Para Elizandra Souza, do selo Mjiba, a presença de mulheres na liderança de selos editoriais surge devido à ausência de mulheres nesta posição. “Esse movimento é muito mais uma reação do que uma ação. A maioria das publicações de mulheres ainda está restrita a autopublicação, tudo por conta de quem escreve. As editoras lideradas por mulheres, felizmente, aos poucos, estão mudando esse cenário”. 

Entre as contribuições deste movimento, Maria Vilani, do selo Selo Capsianos, acredita que há ganhos tanto porque contribuem para a “diminuição da ausência do feminino na literatura, além de fomentar a reflexão acerca de questões relacionadas à mulher nos mais variados aspectos.”


Helena Silvestre, Editora Popular Txai, localiza o processo de mulheres assumindo selos editoriais dentro do processo das lutas feministas, o qual tem criado um ambiente no qual as mulheres têm percebido a importância de contar suas histórias, de que as histórias das mulheres tem valor e beleza em contraponto a um mundo machista.

“As estruturas que fazem a literatura circular (as editoras, distribuidoras e toda esta cadeiado livro) ainda estão majoritariamente em mãos de homens, heterossexuais, cis, brancos. A presença de mulheres à frente de selos editoriais abre espaço a vozes que guardam sabedorias preciosas que podem ser compartilhadas em livros e palavras.”

 

Na literatura periférica é diferente?


 Apesar de apontarem ser difícil quantificar se a literatura periférica é um espaço mais receptivo às mulheres do que a literatura comercial, Elizandra e Dinha apontam que a literatura falada, a exemplo dos Saraus e Slam’s é um espaço marcado pela presença de mulheres em posições de protagonismo.

Para Dinha, há um descompasso com o fato de tantas mulheres terem espaço na literatura falada, mas não terem o mesmo destaque quando o olhar se volta para as publicações impressas. “A questão ainda é que, na hora de publicar, de colocar o trabalho dessas mulheres no papel, existem algumas barreiras, gargalos. As mulheres escrevem muito, mas é mais difícil para elas publicarem”, comenta. 

 Elizandra lembra do trabalho publicado pelo Mjiba “Literatura Negra Feminina”, que elaborou uma linha do tempo sobre o trabalho de mulheres negras – começando em 1859, com Maria Firmina do Reis, até 2020. Nessa pesquisa, conta que há períodos de algumas décadas, onde não se encontra publicações de mulheres negras, e isso, avalia, dá-se “não porque as mulheres negras não escreveram, mas porque não tiveram espaço para publicar ou não houve preservação deste trabalho”.
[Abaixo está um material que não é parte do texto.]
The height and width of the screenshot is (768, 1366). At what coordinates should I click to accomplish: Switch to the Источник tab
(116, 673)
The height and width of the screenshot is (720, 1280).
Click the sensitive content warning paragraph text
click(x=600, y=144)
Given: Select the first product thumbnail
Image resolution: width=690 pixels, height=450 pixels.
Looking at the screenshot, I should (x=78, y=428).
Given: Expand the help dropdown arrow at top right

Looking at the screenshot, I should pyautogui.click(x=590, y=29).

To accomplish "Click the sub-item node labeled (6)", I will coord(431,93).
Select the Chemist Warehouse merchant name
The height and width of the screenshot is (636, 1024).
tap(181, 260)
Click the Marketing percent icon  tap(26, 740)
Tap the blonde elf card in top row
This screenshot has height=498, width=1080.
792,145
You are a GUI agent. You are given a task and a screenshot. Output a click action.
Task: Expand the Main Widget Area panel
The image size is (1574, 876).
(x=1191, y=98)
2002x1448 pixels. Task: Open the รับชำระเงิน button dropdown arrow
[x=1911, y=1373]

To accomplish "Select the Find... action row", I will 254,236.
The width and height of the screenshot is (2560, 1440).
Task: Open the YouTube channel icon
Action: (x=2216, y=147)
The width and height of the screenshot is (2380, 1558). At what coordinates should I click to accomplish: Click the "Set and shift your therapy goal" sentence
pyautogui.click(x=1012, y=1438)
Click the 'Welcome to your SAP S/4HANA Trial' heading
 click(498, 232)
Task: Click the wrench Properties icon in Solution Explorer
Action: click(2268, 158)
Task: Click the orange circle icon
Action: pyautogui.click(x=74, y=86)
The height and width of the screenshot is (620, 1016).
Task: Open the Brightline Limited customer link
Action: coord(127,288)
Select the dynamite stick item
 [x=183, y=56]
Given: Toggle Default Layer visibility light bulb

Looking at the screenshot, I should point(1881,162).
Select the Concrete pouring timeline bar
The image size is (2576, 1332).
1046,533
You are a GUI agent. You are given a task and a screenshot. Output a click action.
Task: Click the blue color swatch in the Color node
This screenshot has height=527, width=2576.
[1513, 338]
“Cadernos Negros, a partir de 1968, foi um marco muito importante que garantiu um espaço frequente de publicação de mulheres negras. Nos últimos anos, com os Sarau’s e Slam’s funcionaram com um espaço de encontro, de fomento e produção importantes”, explica. “Não tenho números para dizer se há mais mulheres na literatura periférica do que na literatura comercial, o que sei é que nos existimos, e coletivamente estamos criando nossos espaços”.

Já Helena Silvestre, entende que há sim uma diferença das relações de gênero dentro da literatura periférica comparada a literatura “comercial”. Para ela, por mais que as hierarquias de gênero estejam presente nos dois espaços, o fato das editoras periféricas não serem pertencentes a “editores brancos e ricos, mas de companheiros de comunidade”, permitem, apesar de não ser algo pronto, um espaço para desconstrução dos privilégios ligados ao machismo. 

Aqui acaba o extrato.